Viel Unterstütz­ung, um Probleme zu verhindern oder die Herstellun­g weiterzuen­twickeln, könne seine Firma von der Forschung in Deutschlan­d nicht erwarten. Anders als in Österreich, der Schweiz oder Frankreich werde in der Bundesrepu­blik Käse fast ausschließ­lich industriel­l und in strukturie­rten, vorgeferti­gten Prozessen hergestell­t. Mit Verfahren, wie sie die Goßholzer Käserei gewählt hat, setzen sich Großkonzer­ne laut Baldauf nicht auseinande­r. Und damit auch nicht mit den Problemen, die bei der Produktion oft auftreten. Deshalb hat das Unternehme­n investiert und ein eigenes Forschungs­labor in Lindenberg gebaut. „Dort untersuche­n wir unter anderem, ob unser Käse die Bakterien hat, die wir brauchen“, sagt Baldauf. Derzeit sind zwei Laborantin­nen angestellt.

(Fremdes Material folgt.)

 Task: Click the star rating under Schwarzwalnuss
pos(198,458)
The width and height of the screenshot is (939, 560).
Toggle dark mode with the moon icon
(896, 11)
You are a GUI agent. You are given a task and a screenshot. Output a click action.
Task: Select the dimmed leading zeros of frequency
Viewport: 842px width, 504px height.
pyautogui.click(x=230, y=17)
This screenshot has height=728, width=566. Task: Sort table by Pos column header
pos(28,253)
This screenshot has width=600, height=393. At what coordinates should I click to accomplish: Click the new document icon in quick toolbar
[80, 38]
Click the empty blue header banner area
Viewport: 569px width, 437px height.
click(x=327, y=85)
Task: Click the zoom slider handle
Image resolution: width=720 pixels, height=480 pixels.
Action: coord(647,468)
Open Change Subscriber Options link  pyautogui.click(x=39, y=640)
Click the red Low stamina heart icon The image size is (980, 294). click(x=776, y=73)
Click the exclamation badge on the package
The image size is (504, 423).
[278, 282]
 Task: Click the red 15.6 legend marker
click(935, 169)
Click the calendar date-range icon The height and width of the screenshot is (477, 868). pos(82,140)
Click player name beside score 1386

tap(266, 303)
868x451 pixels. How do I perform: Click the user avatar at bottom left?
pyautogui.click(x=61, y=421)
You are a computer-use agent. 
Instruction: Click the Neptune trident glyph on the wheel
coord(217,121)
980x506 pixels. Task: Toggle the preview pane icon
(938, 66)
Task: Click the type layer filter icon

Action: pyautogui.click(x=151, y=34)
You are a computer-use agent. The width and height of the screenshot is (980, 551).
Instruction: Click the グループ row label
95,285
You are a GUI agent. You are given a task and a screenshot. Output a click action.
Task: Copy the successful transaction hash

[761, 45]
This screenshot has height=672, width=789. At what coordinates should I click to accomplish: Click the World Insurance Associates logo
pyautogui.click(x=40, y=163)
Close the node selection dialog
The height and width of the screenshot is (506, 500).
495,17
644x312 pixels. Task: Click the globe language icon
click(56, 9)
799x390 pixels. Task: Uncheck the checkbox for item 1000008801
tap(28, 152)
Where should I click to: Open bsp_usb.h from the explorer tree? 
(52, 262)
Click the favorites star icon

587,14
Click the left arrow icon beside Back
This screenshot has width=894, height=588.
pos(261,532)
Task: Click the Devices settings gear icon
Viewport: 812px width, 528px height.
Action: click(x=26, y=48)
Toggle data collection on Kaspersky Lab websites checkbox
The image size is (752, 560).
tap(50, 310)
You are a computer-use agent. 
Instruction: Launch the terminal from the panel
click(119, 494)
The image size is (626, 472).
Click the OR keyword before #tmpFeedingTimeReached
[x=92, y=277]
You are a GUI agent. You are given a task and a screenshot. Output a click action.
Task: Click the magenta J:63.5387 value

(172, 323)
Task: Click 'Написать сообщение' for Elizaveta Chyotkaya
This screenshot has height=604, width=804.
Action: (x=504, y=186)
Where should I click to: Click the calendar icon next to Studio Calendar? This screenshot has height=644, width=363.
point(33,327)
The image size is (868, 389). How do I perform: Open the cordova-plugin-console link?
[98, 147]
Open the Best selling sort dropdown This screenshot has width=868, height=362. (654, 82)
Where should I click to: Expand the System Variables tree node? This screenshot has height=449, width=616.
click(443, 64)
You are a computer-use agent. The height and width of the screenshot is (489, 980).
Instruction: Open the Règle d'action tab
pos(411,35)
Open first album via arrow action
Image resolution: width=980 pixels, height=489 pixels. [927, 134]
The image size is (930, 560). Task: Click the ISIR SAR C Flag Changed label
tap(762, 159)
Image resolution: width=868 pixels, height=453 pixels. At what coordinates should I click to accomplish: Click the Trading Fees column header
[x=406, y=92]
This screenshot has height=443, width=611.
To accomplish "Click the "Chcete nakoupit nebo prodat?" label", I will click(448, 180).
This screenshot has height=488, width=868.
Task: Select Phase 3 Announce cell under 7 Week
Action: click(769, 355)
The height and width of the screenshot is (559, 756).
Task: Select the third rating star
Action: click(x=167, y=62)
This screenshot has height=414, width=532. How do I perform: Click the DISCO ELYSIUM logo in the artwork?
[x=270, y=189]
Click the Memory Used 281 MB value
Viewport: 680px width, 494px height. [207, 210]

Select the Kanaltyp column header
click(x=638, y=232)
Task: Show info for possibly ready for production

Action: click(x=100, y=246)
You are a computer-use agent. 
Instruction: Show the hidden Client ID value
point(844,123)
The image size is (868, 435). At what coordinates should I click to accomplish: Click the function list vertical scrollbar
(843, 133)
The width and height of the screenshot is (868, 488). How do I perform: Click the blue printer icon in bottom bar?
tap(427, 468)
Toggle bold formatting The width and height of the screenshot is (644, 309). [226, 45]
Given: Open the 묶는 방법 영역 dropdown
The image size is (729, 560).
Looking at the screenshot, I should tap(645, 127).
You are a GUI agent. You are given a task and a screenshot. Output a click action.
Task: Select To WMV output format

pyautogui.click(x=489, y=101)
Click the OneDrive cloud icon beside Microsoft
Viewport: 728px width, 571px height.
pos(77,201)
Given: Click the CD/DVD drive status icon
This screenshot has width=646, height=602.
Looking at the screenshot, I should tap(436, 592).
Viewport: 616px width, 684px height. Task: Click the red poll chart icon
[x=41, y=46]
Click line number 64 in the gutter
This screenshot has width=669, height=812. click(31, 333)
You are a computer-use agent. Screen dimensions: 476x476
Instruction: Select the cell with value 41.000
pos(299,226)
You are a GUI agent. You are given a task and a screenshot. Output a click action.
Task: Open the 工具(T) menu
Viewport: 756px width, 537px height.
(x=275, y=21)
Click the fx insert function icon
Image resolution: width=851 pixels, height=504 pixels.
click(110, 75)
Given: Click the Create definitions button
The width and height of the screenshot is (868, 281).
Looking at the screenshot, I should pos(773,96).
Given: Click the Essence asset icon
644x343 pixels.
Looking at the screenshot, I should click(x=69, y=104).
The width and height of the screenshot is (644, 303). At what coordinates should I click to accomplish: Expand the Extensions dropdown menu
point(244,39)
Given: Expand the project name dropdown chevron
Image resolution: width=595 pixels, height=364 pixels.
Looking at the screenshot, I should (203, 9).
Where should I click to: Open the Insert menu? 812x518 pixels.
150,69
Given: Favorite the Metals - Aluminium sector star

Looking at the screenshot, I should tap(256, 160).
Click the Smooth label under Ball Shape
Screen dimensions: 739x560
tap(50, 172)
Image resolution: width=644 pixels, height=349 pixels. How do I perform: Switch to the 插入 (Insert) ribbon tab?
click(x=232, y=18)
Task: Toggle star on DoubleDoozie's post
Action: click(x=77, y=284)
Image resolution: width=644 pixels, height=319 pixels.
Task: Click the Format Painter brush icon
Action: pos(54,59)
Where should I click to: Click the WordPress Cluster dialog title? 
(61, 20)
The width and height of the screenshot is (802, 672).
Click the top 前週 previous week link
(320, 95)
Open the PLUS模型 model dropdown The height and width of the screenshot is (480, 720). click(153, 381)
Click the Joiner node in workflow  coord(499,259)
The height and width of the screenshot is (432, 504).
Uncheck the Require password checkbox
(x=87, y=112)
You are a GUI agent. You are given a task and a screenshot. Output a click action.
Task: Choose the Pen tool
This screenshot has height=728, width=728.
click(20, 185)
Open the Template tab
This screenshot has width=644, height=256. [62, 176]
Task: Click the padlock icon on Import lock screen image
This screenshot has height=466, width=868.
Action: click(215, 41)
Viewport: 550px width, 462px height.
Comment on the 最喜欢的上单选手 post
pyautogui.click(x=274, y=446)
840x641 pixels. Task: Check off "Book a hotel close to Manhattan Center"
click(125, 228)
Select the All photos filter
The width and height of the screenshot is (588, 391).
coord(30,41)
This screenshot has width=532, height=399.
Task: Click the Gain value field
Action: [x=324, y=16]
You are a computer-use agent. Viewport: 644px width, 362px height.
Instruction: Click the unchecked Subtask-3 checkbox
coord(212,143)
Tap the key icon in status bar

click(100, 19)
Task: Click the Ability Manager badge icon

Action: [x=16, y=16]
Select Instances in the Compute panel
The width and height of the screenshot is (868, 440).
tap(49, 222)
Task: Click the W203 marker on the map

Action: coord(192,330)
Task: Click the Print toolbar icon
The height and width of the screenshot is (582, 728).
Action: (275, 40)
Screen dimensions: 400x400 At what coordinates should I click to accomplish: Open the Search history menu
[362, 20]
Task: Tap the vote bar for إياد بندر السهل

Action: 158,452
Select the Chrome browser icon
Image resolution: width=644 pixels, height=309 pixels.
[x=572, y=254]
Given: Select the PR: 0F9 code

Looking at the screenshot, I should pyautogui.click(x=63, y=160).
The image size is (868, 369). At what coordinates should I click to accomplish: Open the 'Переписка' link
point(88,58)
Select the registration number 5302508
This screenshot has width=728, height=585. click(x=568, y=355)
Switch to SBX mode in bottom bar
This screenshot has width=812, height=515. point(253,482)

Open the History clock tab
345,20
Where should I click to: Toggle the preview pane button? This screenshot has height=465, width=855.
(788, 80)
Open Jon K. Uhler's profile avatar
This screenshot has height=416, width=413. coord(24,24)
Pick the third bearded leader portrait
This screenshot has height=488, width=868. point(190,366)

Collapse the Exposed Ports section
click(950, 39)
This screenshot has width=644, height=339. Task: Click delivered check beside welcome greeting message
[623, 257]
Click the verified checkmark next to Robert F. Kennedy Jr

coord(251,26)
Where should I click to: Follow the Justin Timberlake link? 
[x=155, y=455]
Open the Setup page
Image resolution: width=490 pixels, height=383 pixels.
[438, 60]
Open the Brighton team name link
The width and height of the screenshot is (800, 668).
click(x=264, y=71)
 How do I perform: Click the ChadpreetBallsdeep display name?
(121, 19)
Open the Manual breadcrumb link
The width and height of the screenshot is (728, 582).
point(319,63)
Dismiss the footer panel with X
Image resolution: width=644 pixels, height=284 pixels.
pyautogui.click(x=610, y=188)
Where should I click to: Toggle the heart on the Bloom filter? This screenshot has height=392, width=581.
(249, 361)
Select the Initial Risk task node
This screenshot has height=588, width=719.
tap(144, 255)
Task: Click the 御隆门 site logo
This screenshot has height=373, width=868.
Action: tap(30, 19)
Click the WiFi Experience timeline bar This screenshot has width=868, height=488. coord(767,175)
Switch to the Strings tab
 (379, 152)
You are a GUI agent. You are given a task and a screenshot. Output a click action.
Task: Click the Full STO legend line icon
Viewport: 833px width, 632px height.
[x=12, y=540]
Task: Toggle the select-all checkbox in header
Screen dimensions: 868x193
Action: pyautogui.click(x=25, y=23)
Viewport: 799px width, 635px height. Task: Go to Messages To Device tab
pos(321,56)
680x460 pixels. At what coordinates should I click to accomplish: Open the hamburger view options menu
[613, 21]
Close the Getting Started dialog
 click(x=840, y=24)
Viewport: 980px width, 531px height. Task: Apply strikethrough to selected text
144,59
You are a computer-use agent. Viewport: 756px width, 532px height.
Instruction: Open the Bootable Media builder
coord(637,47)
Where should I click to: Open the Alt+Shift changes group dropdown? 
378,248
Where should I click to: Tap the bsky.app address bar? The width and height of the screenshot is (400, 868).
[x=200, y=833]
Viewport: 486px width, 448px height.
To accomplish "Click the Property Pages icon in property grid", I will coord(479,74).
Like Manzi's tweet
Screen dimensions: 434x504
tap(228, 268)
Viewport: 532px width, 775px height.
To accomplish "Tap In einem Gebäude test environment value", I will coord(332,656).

Über die Jahrzehnte ist die Zahl der Sennereien im Westallgäu deutlich zurückgega­ngen. „Es gab früher in jedem Dorf mindestens eine Sennerei“, sagt Baldauf. Das Westallgäu war „das Herz der deutschen Käseherste­llung“, nicht zuletzt wegen der Nähe zur Schweiz, sagt Baldauf. So ist die Sennerei in Hopfen ein Relikt aus alten Zeiten, dessen Tradition aber noch weitere 100 Jahre bestehen soll.